Start of DOCUMENT TEXT

A Quiet Place: Day One, review: a bold, innovative, heart-in-throat summer chiller

Joseph Quinn and Lupita Nyong'o in A Quiet Place: Day One
Joseph Quinn and Lupita Nyong'o in A Quiet Place: Day One - PA

Far too many blockbusters these days get bogged down in exposition, so there is something to be said for a big summer film whose entire premise can be captured by a terrified man grabbing its heroine by the shoulders and saying “shhh”.

Said moment occurs roughly 15 minutes into A Quiet Place: Day One – although for those familiar with the franchise, even this is probably surplus to requirements. As in the 2018 and 2020 instalments, blind aliens with pin-sharp hearing and pincers are ravaging the Earth, making steak tartare of any human who emits a sound. The original two chapters centred on a young family, led by John Krasinski and Emily Blunt, surviving in the wilderness – but this third wipes the slate, and in doing so offers a radical new treatment of the series’ strong but arguably played-out concept.

Because following a brief scene-setting prologue, there are perhaps two further scenes in the entire film in which dialogue plays a meaningful role.

Beyond that, all communication comes in the form of pointing, anxious and/or petrified looks, and the odd note, hastily scribbled. And of course that expository shhh too, delivered by Djimon Hounsou, whom we briefly catch en route to the events of A Quiet Place: Part II.

The new setting is New York, where Lupita Nyong’o’s Sam and Joseph Quinn’s Eric, a poet/cancer patient and law student respectively, get caught up in the initial chaos and carnage when the aliens arrive. So too does Sam’s pet cat Frodo, who has a larger and more complex role than any other human in the film. (Fortunately it’s not a big miaower.)

End of DOCUMENT TEXT
Start of DATA SUPPLIED

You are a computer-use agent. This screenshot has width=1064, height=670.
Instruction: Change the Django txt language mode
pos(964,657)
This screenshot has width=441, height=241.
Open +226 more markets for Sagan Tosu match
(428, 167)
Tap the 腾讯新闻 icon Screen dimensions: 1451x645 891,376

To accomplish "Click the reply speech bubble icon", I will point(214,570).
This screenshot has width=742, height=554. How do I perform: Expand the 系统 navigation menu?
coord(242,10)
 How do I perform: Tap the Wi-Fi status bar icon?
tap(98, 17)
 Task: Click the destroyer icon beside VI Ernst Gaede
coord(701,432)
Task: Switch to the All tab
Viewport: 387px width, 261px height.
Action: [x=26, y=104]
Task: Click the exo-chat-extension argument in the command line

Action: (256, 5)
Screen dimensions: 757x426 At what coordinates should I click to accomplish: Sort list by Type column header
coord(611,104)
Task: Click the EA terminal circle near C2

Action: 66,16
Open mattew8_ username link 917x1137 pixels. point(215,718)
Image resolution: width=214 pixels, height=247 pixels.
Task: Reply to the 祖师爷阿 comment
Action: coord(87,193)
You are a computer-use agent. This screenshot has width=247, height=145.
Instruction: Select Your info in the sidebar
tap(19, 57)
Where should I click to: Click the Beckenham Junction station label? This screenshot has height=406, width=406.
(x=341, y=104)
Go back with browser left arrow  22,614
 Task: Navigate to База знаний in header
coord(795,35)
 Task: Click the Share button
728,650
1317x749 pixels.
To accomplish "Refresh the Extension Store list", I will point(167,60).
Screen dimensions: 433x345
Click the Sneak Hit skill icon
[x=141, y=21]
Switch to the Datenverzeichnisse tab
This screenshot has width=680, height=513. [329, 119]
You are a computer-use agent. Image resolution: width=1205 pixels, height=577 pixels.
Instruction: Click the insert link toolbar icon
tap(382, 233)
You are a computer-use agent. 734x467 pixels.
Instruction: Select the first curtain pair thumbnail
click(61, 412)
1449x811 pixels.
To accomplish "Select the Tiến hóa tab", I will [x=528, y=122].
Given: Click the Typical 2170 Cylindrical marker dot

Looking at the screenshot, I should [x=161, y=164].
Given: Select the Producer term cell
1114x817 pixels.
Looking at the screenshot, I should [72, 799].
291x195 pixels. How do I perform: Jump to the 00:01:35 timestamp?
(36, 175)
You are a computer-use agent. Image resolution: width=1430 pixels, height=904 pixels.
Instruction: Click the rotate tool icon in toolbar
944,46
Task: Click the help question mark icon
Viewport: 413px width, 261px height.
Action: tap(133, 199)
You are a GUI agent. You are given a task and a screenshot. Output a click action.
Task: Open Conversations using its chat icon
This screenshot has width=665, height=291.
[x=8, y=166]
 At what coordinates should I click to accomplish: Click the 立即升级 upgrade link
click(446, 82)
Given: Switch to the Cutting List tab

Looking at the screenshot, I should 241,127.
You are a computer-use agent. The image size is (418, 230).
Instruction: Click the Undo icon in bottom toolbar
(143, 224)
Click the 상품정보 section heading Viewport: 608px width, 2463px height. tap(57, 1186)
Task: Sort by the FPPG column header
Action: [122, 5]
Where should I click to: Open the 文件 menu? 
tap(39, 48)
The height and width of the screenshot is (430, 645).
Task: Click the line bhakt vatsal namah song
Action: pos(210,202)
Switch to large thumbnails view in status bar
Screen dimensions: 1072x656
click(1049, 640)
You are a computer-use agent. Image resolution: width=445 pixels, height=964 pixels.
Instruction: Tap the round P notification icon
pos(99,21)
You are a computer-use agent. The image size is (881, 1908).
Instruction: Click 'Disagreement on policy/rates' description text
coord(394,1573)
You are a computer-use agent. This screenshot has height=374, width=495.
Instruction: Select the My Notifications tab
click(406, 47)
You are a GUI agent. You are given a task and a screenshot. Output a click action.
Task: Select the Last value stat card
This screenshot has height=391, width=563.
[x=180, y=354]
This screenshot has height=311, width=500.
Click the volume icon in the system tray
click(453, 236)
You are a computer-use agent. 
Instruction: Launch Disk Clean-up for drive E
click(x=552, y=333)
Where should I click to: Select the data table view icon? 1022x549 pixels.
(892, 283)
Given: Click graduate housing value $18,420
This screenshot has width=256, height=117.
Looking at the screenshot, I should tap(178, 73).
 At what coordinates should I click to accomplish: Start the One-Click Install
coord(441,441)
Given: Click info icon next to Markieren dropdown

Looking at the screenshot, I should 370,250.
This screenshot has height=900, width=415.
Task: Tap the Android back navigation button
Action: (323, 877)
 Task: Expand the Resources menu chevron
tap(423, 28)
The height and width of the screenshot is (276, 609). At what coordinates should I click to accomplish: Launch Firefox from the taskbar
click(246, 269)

End of DATA SUPPLIED

» BRIEF A: State whether each statement agrees with the film review, answering yes or no and quoting the words from the review that decide it: (i) Joseph Quinn's character Eric is a poet; (ii) the film's new setting is New York; (iii) dialogue plays a meaningful role in many scenes of the film.
» BRIEF B: Carry on writing the film review from the point where it stops.
The records play no part in what follows.

» WRITTEN RESPONSE A:
(i) No: "Lupita Nyong’o’s Sam and Joseph Quinn’s Eric, a poet/cancer patient and law student respectively"
(ii) Yes: "The new setting is New York"
(iii) No: "there are perhaps two further scenes in the entire film in which dialogue plays a meaningful role"

» WRITTEN RESPONSE B:
This trio do their best to survive from moment to moment in the wreckage of Manhattan: that’s all there is for them to do, and all the film cares about besides. A Quiet Place: Day One was written and directed by Michael Sarnoski, of 2021’s excellent Nicolas Cage truffle-hunting thriller Pig, and it feels like the best possible result of a conversation that began “if we’re really going to do another of these, we’d better make it worthwhile.”

And they did. The film about as bold and innovative as a third franchise entry can be, which may not be desperately, but is more than enough to keep viewers’ hearts at constant throat altitude.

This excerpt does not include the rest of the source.